Oregon legislators failed to renew solar panel incentives during this year’s legislative session. The Residential Energy Tax Credit, which gave as much as $6,000 for installing solar panels, will expire at the end of the year. The Oregon Solar Energy Industries Association pushed to replace RETC with the Residential Incentive for Solar Energyw—which would have maintained the $6,000 reimbursements through 2019, and then lowered them by $1,000 each year until 2023—but that effort also failed.
PV Magazine, whose contributors cover the photovoltaic industry, blamed the failure on Oregon’s budget deficit and a corruption scandal involving Oregon Department of Energy official Joseph John Colello. Colello, who was indicted for bribery in early June, allegedly took $300,000 from private brokers and allowed them, rather than state employees, to identify businesses qualified for renewable-energy tax credits. RETC was not involved in the scandal, but Governor Kate Brown ultimately pulled her support from RETC and other legislators followed suit.
For comparison, our neighbors up in Washington just extended their incentives until 2030 as part of the Solar Incentives Job bill. But at the federal level, renewable energy incentives, including solar, will expire in 2020 if they are not renewed.
Nationwide, usage incentives for solar energy have come under increasing threat. As more and more solar panels have appeared across the country, utility companies have been lobbying states to do away with net metering, which allows owners of solar panels to sell their excess energy to power companies.
The New York Times described how lobbyists saw net metering as “unfair to homeowners who do not want or cannot afford their own solar installations” because it allows people with solar panels to avoid contributing towards the broader energy infrastructure. Hawaii, Nevada, Arizona, Maine, and Indiana have already done away with net metering, but 40 states, including Oregon, still have it.
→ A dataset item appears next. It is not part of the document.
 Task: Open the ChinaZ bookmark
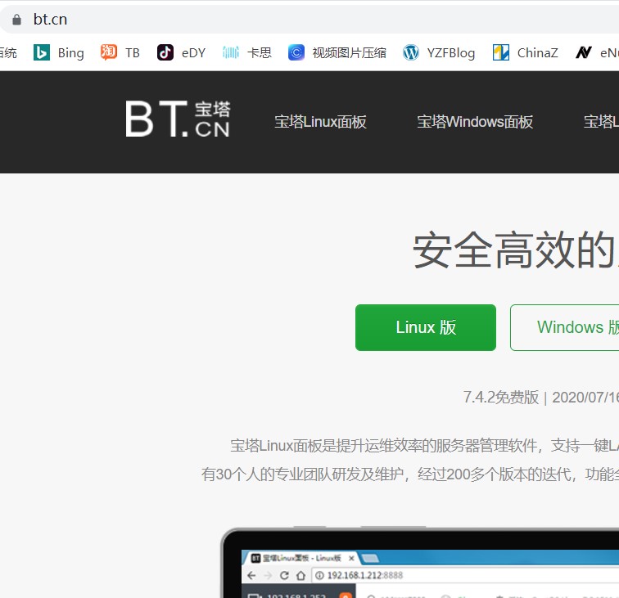click(526, 52)
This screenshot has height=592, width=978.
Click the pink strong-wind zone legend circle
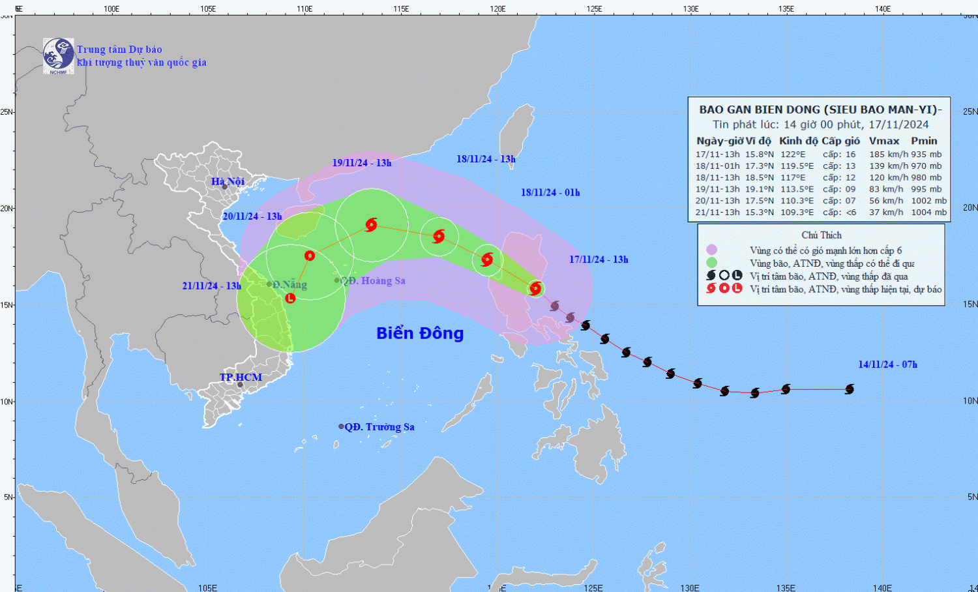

The anti-net-metering bills were based on model legislation provided by the American Legislative Exchange Council. Since Secretary of Energy Rick Perry commissioned a study on how renewable energy has hurt the fossil fuel industry back in April, similar efforts may be in store at the federal level. These possibilities make it more important that state governments take the lead on promoting renewable energy sources.